Shiekhattar R, Mermelstein F, Fisher R P, Drapkin R, Dynlacht B, Wessling H C, Morgan D O, Reinberg D
Howard Hughes Medical Institute, Department of Biochemistry, Robert Wood Johnson Medical School, University of Medicine and Dentistry of New Jersey, Piscataway 08854-5635.
Nature. 1995 Mar 16;374(6519):283-7. doi: 10.1038/374283a0.
Transcription factor IIH (TFIIH) contains a kinase capable of phosphorylating the carboxy-terminal domain (CTD) of the largest subunit of RNA polymerase II (RNAPII). Here we report the identification of the Cdk-activating kinase (Cak) complex (Cdk7 and cyclin H) as a component of TFIIH after extensive purification of TFIIH by chromatography. We find that affinity-purified antibodies directed against cyclin H inhibit TFIIH-dependent transcription and that both cyclin H and Cdk7 antibodies inhibit phosphorylation of the CTD of the largest subunit of the RNAPII in the preinitiation complex.

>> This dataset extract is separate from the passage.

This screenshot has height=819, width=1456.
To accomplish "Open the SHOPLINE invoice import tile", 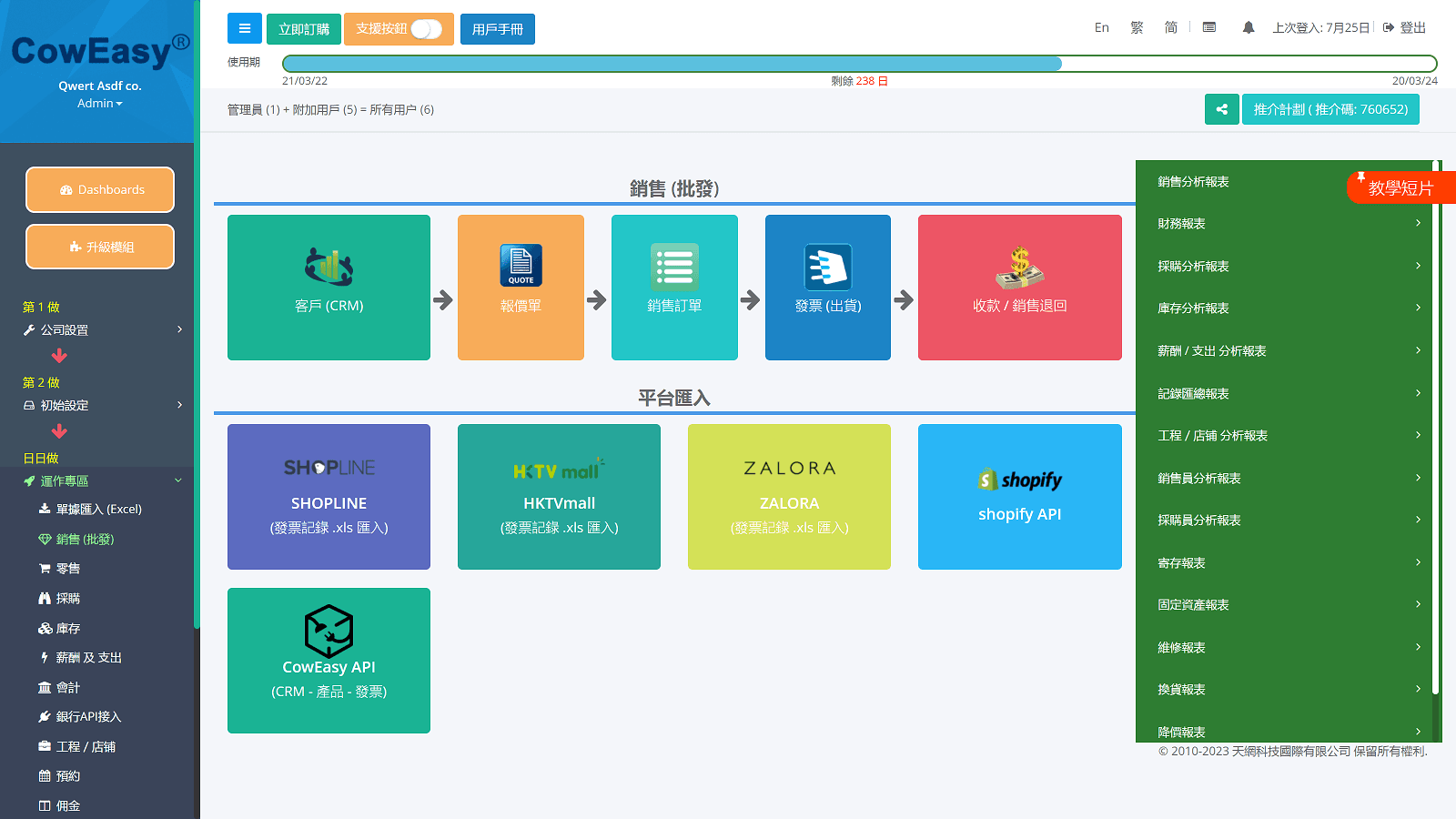I will [x=329, y=497].
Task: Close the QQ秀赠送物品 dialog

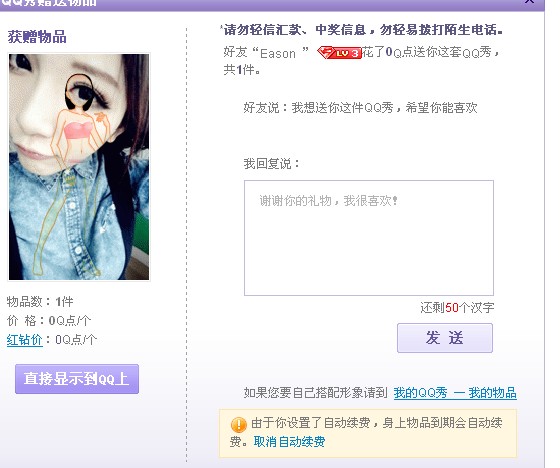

Cak is present in at least two distinct complexes, TFIIH and a smaller complex that is unable to phosphorylate RNAPII in the preinitiation complex. Both Cak complexes, as well as recombinant Cak, phosphorylate a CTD peptide. Finally, TFIIH was shown to phosphorylate both Cdc2 and Cdk2, suggesting that there could be a link between transcription and the cell cycle machinery.

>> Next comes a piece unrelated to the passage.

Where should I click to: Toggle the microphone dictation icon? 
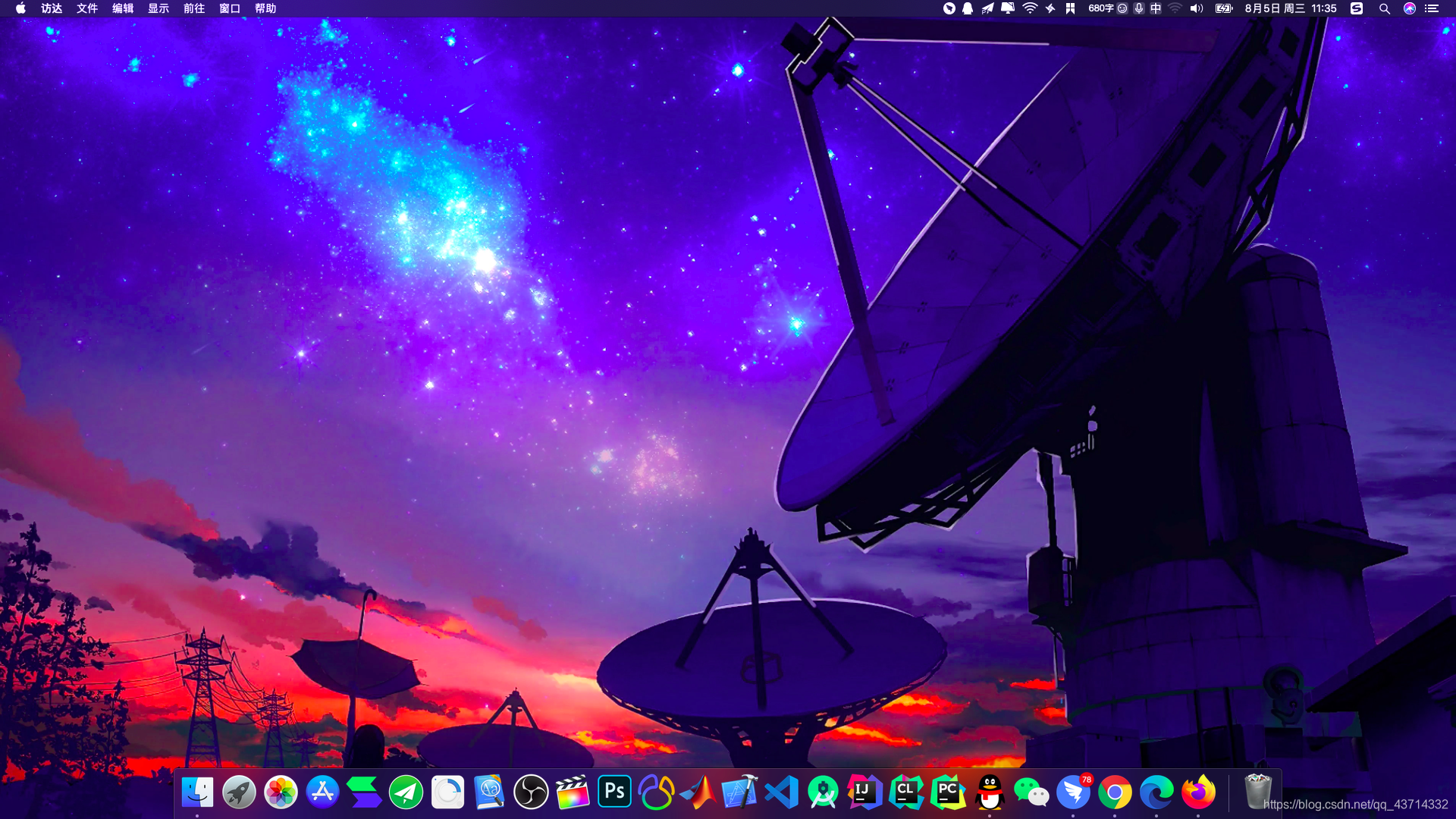[1139, 8]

转录因子IIH(TFIIH)含有一种激酶,能够磷酸化RNA聚合酶II(RNAPII)最大亚基的羧基末端结构域(CTD)。在此,我们报告在通过色谱法对TFIIH进行广泛纯化后,鉴定出细胞周期蛋白依赖性激酶激活激酶(Cak)复合物(Cdk7和细胞周期蛋白H)是TFIIH的一个组成部分。我们发现,针对细胞周期蛋白H的亲和纯化抗体可抑制TFIIH依赖性转录,并且细胞周期蛋白H抗体和Cdk7抗体均能抑制起始前复合物中RNAPII最大亚基CTD的磷酸化。Cak存在于至少两种不同的复合物中,即TFIIH和一种较小的复合物,后者在起始前复合物中无法磷酸化RNAPII。两种Cak复合物以及重组Cak均可磷酸化CTD肽段。最后,研究表明TFIIH可磷酸化Cdc2和Cdk2,这表明转录与细胞周期机制之间可能存在联系。